本日紹介するのは、1956年福井県生まれ、京都大学工学部工業化学科、文学部哲学科卒業、文学博士、インド仏教学者で、現在は花園大学教授の佐々木閑さんが書いた、こちらの書籍です。
佐々木閑『仏教の誕生』(河出新書)
この本は、仏教という、一般社会とは違う生き方もあるということを伝えるために書かれました。
本書は以下の7部構成から成っています。
1.仏教誕生の地 インド基礎知識
2.なぜ仏教は生まれたのか
3.釈迦が目指す世界
4.仏教の修行方法
5.仏教という出家社会
6.修行者の暮らし
7.仏教の定義
この本の冒頭で著者は、「私がこの講義で伝えたいのは、仏教という、一般社会とは違う生き方もあるということです。」、「いろいろな生き方を模索し、探していくと、そこにはそれぞれの人に合った価値観の場所が見つかるはずです。」と述べています。

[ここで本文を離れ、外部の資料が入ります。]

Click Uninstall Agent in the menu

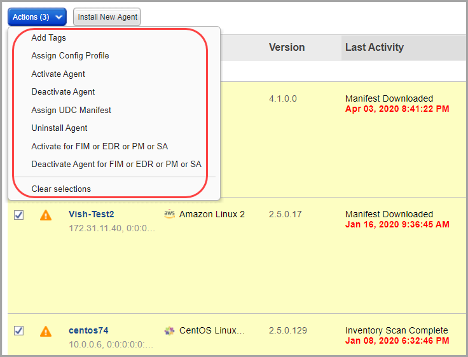click(60, 128)
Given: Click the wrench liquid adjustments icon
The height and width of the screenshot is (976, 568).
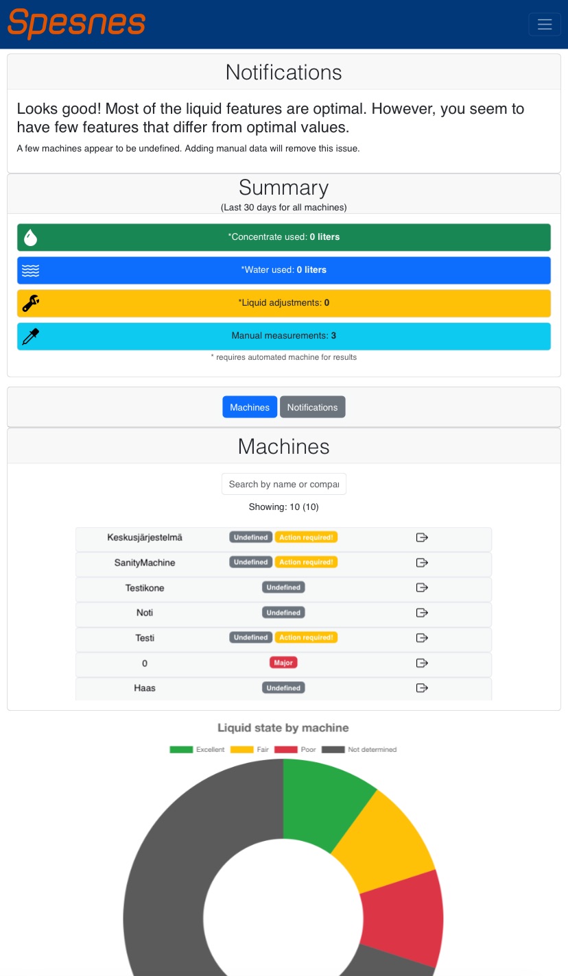Looking at the screenshot, I should tap(30, 303).
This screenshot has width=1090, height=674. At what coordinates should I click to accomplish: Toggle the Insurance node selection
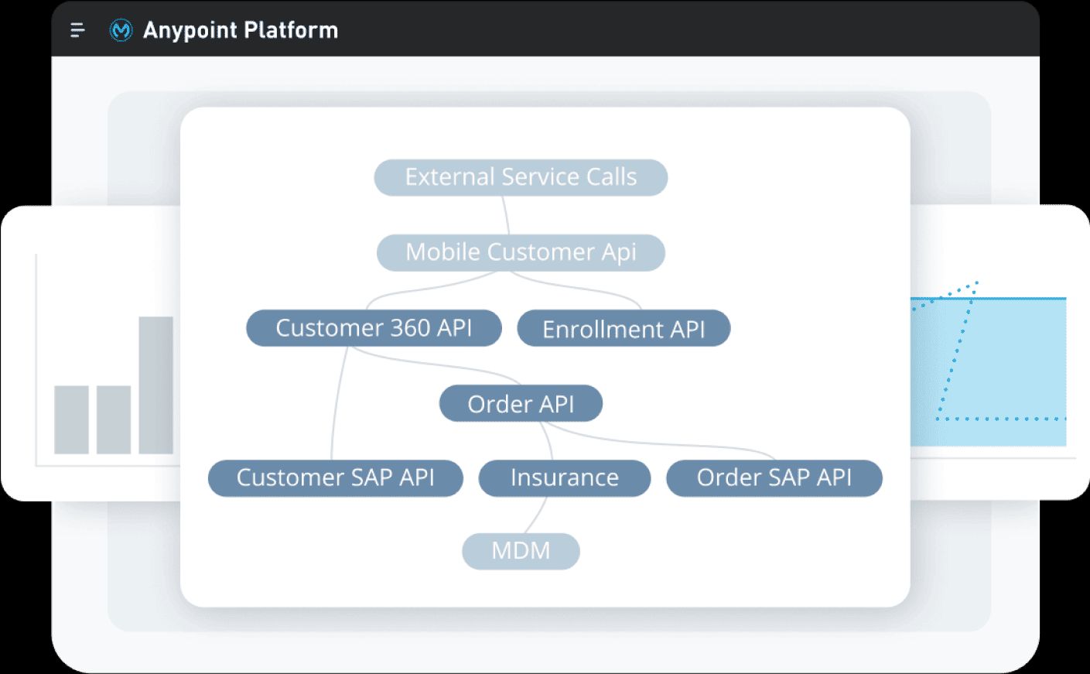(x=564, y=477)
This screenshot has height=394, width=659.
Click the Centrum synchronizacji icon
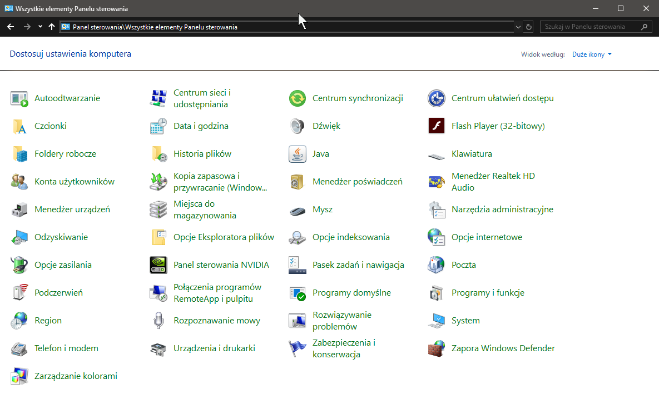[298, 98]
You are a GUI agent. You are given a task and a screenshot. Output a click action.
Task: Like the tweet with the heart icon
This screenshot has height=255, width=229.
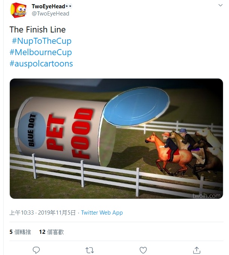pyautogui.click(x=143, y=250)
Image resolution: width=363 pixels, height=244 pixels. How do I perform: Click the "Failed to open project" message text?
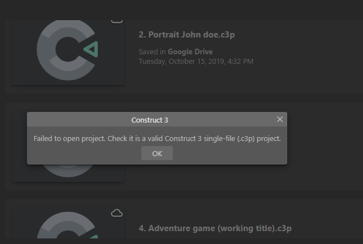[x=157, y=138]
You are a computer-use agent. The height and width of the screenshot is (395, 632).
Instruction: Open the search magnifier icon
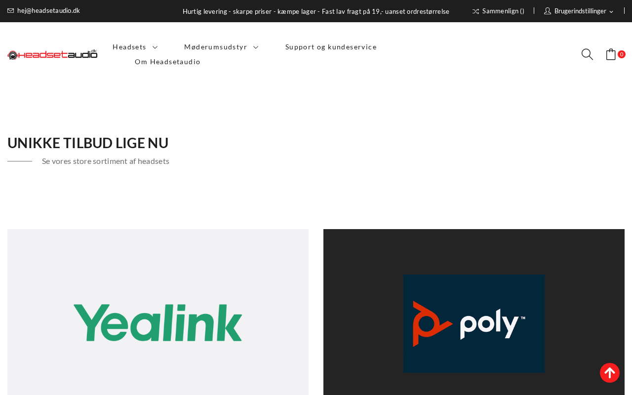pyautogui.click(x=587, y=54)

本書の前半では、「仏教生誕の地 インドの基礎知識」および「なぜ仏教は生まれたのか」について、以下のポイントを説明しています。
◆ インドの地理的な特徴とバラモン教世界(カースト制度)の広がり
◆ バラモンのほとんどはアーリア系(インド・ヨーロッパ語を話す人)
◆ 仏教はバラモン教に対抗して、「反バラモン教」を旗印に出てきた宗教
◆ 「梵」をベースとしたさまざまな神、聖典「ヴェーダ」、バラモン教(およびヒンドゥー教)
◆ バラモン階級は神に最も近い人々
◆「梵」と呼ばれる神格化された絶対的な宇宙パワー
◆ 聖なる言葉「ヴェーダ」
◆「カースト」と呼ばれる「生まれながらの血筋や家柄で一生が決められていく」という生き方
この本の中盤では、「釈迦が目指す世界」および「仏教の修業方法」を説明しています。主なポイントは次の通り。

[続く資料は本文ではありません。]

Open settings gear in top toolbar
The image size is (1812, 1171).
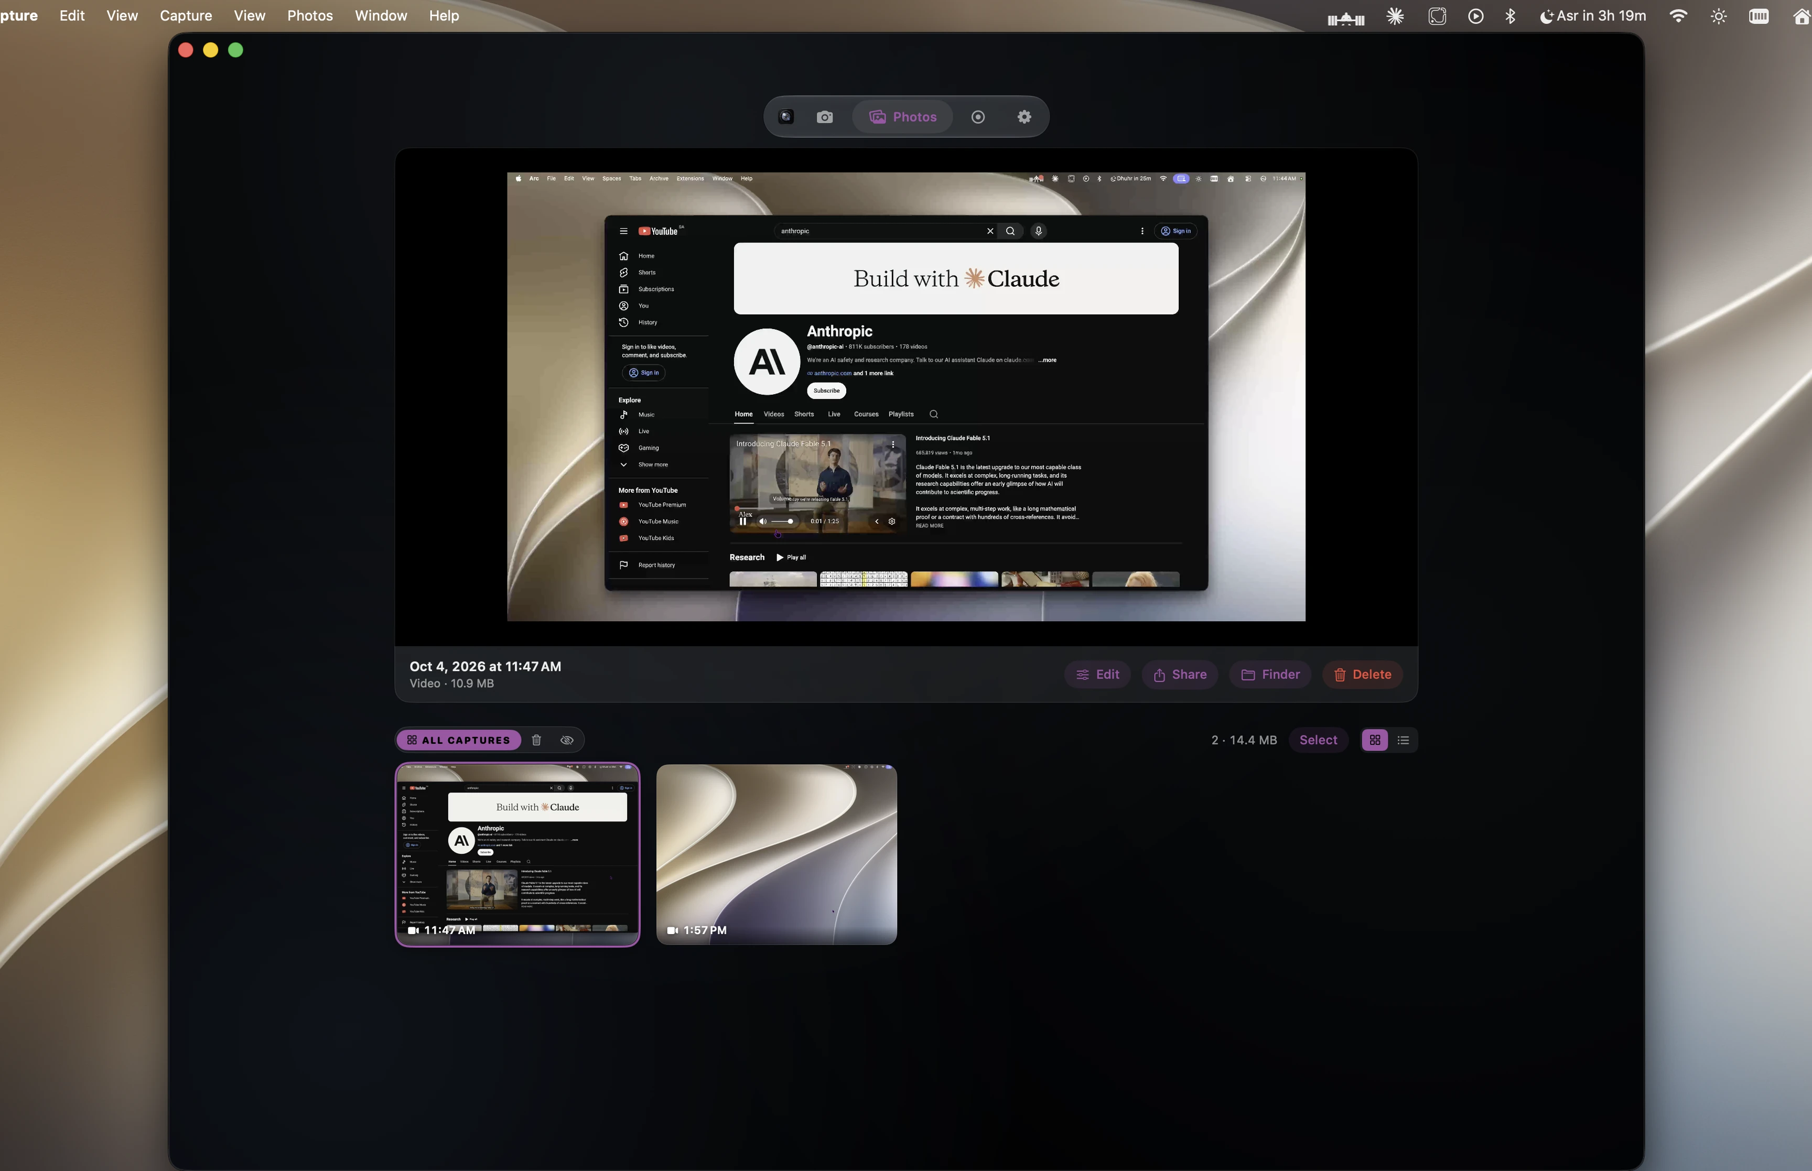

◆ 釈迦の死後、仏教が広まる一方、反仏教のヒンドゥー教が台頭
◆ ヒンドゥー教がカースト制度を主張する物理的根拠は「汚れの理論」
◆ 釈迦の教えは「努力で幸せになるという欲求を捨てよ」
◆ 仏教は生きることに絶望を感じている人たちの受け皿
◆ 仏教の修業は「自分の心の中を変えていく」こと
◆ 具体的な方法は、精神の集中=「瞑想」
◆「瞑想」は人類の文化を作ってきた最大の原動力
◆ ほぼありとあらゆる創造的活動の源泉に、瞑想という特別な行為が作用している
◆「瞑想による智慧の獲得」が仏教における重要な目標
◆「戒」とは、良い悪いを判断せず、自然に良い方向へ行動する習慣を身につけること
◆「戒」と「瞑想」と「智慧」という三要素を、この順番で体得し、煩悩の消えた安楽な状態へ
◆ 上記三要素は仏教用語で「戒・定・慧」
本書の後半では、「仏教という出家者会」および「修行者の暮らし」について、以下のポイントを紹介・解説しています。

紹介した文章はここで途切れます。